§ **Exercise directions**
Starting from the line that contains "Click the Total label for Villanova game", output every remaining line of the records below exactly as it appears, that line and the last one included.

§ **Data**
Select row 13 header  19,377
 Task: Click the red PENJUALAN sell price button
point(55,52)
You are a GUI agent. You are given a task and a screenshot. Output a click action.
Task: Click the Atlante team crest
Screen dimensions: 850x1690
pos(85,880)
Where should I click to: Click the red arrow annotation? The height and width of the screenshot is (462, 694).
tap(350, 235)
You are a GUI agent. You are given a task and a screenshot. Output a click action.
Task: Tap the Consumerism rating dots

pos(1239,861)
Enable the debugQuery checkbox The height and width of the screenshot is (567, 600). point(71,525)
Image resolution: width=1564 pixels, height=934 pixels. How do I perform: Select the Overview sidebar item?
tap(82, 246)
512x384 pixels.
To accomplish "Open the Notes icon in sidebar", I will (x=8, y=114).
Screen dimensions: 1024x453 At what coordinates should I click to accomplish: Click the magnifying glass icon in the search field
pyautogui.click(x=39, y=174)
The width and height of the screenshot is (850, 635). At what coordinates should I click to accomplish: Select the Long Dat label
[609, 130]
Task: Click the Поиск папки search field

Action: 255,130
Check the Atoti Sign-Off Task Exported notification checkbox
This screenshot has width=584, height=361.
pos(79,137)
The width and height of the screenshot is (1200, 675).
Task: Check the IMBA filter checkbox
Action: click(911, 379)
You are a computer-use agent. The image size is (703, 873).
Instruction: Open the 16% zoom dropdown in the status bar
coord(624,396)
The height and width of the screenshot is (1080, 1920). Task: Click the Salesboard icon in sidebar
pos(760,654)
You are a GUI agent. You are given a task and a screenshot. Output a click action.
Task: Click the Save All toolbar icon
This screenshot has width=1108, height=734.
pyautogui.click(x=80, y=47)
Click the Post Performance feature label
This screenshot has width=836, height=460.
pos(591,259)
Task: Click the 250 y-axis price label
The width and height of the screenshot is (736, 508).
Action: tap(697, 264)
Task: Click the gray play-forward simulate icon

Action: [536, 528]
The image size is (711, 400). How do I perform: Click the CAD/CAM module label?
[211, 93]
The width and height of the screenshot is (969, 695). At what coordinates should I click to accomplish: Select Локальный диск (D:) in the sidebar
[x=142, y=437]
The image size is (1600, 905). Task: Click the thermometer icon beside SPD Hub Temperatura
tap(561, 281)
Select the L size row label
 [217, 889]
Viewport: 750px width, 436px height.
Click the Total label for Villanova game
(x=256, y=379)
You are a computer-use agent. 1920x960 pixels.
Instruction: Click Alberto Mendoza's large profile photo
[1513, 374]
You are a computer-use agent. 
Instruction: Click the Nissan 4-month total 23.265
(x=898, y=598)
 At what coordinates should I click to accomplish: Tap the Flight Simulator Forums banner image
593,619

§ **Problem solution**
Click the Total label for Villanova game
(x=256, y=379)
You are a computer-use agent. 1920x960 pixels.
Instruction: Click Alberto Mendoza's large profile photo
[1513, 374]
You are a computer-use agent. 
Instruction: Click the Nissan 4-month total 23.265
(x=898, y=598)
 At what coordinates should I click to accomplish: Tap the Flight Simulator Forums banner image
593,619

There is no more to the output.